Listening Post: Alberga

This week, I had the pleasure of listening to Eleanor Alberga’s “Shining Gate of Morpheus.” This is a really stunning work written just eight years ago, in 2012. The piece manages to create a strong sense of story and a wide variety of textures with only a string ensemble with an additional horn. After listening to this work, I was genuinely surprised to see that it had such a minimal orchestration. The sweeping landscapes and various textures she produces seem to create the illusion of a much wider instrumental palette.

I couldn’t resist the temptation to look up the reference Alberga makes in her title. I learned that Morpheus is a deity associated with sleep. (Oh, Morpheus, please be with me through this finals week!) Understanding this mythological reference helps me understand why the composer organized this piece in a fluid way, but not one informed by any particular structural conventions or forms.

Helping to reinforce this dreamlike aesthetic, the piece seems to wonder in and out different tonal centers.

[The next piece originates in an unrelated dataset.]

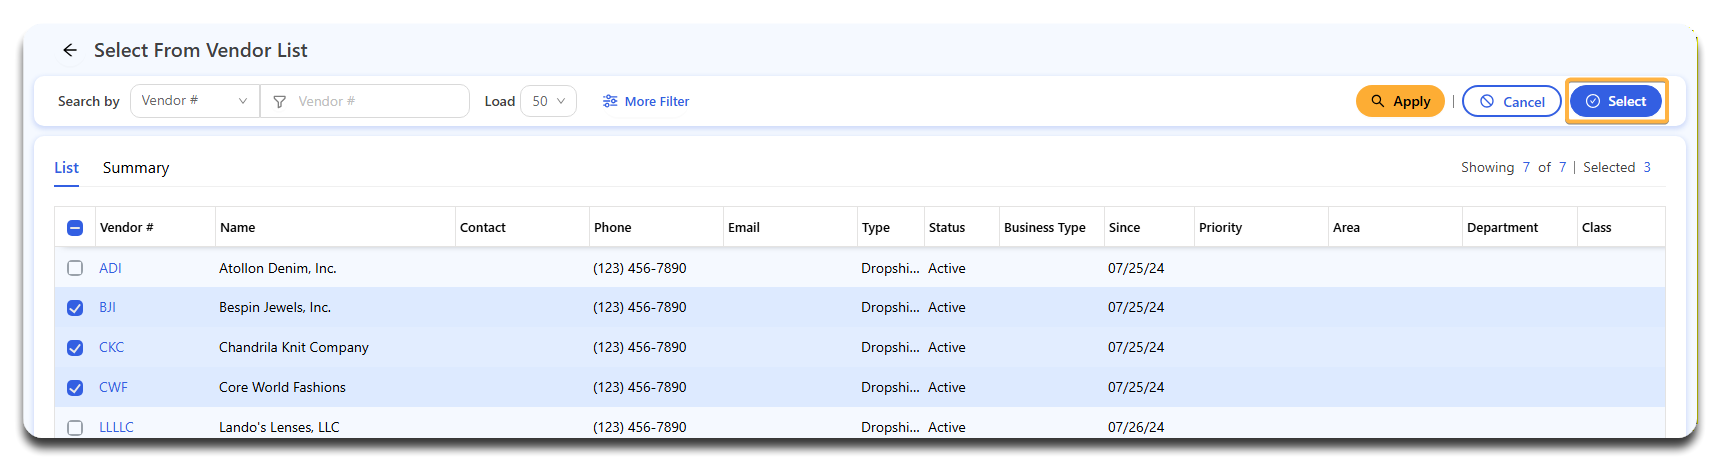Viewport: 1720px width, 461px height.
Task: Open the Search by Vendor # dropdown
Action: tap(194, 101)
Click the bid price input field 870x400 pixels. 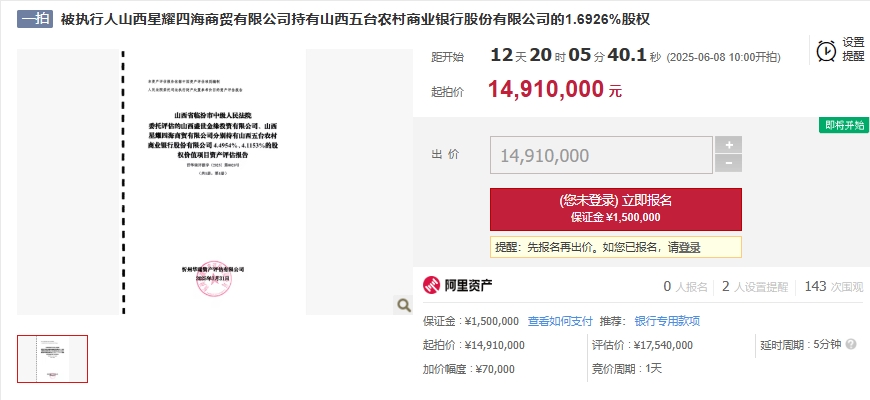601,155
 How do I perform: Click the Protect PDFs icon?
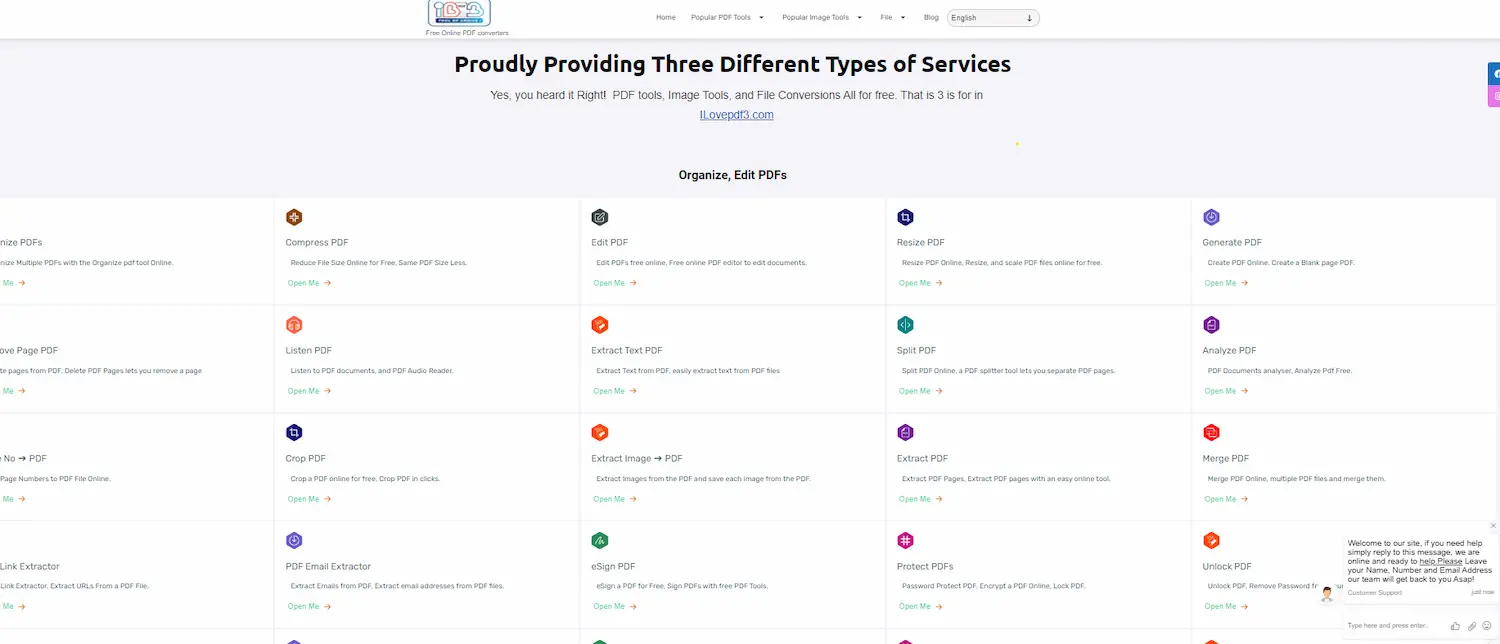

Some figures, like the idea being exchanged between the violins in the first page of the score center around A, being in the key of A minor. After a long voyage of different tonal centers, the piece ends on a wistful C-sharp minor chord, rather far removed from the original key. That the piece remains tonal throughout gives it a sense of structure and avoids the provocation that comes with any sudden clash and sense of disorientation. This choice preserves the fluid dreamlike character of the piece.

Although perhaps not as inventive in her choice of pitch collections, Alberga uses many unique rhythmic figures to help produce this ethereal quality. In truth, I don’t know which particular rhythms to single out for the purpose of this discussion. They line nearly every page of the score. The constant switching of time signatures denies any rhythm the time to settle into a groove in the ears of the listener.

Being explicit in its rhythmic notation, this work is a departure from many we have listened to thus for in the quarter. Perhaps a more explicit system of rhythmic notation is necessitated when writing for an orchestra, as opposed to chamber or solo music, two genres which encompass all or nearly all of the works we have discussed previously.